The main purpose of this study was to achieve optimum bead welding conditions when weld the STS304 stainless steel sheet with the pulse- Nd:YAG laser. The conducting characteristics of plasma/plume using the schlieren system and a high speed camera -a flow visualization technique- were observed and analyzed.

The laser output characteristics of the STS304 stainless steel sheet were investigated from multiple viewpoints as follows:

1) the relation of laser output energy and peak power on pulse width,

2) the relation of laser output energy and peak power on lamp voltage,

3) the relation of welding bead width and penetration depth on defocused distance.

Afterwards, the effects of the shield gases while laser welding under actual conditions were closely analyzed: in air, static, and dynamic shield gas atmosphere.

In air, the occurrence of many spatters was observed, even in the low-end laser output condition. But, in a shield gas atmosphere, the spatters rarely occurred, even in the high-end laser output condition, and the plasma stabilized quickly. The laser outputs in a static shield gas atmosphere, were measured under three voltages (243V, 250V, 280V)

the occurrences under actual conditions of the plasma/plume were compared and analyzed.

Measuring for various types of shield gas atmospheres (nitrogen, argon, and helium) revealed a gradual weakening in plasma intensity from argon to nitrogen to helium.

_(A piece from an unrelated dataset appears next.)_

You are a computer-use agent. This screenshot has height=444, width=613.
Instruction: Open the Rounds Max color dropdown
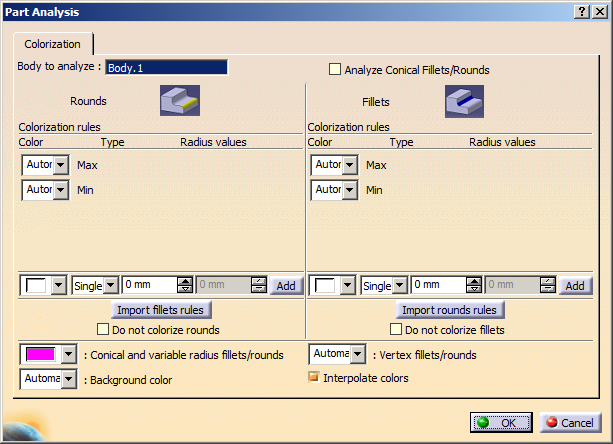pyautogui.click(x=60, y=164)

The plasma volume gradually decreased, and the gas flow was virtually undetectable in the helium shield gas atmosphere.

Afterwards, the occurrences of spatter and plasma phenomena with nozzle diameters of 2, 4, 6, 8, and 10 mm, at the distances of 13, 16, 19, and 21 mm from the end of nozzle to the welding point, at nozzle angles of 0, 20, 40, and 60 degrees, and shield gas flow-rates of 5, 15, and 25 liters/min were observed and analyzed.

The optimum laser welding condition, using a nozzle in a dynamic shield gas atmosphere, was determined by the nozzle diameter, the distance from the nozzle end to the welding point, the nozzle angle, and the flow rate of the shield gas.

Using the STS304 stainless steel sheet as a test material, the optimum bead welding condition with the pulse-Nd:YAG laser was confirmed to be a nozzle diameter of 6 mm, at the distance of 13 mm from the nozzle end to the welding point, at a nozzle angle of 40 degrees, and at a shield gas flow-rate of 25 liters/min.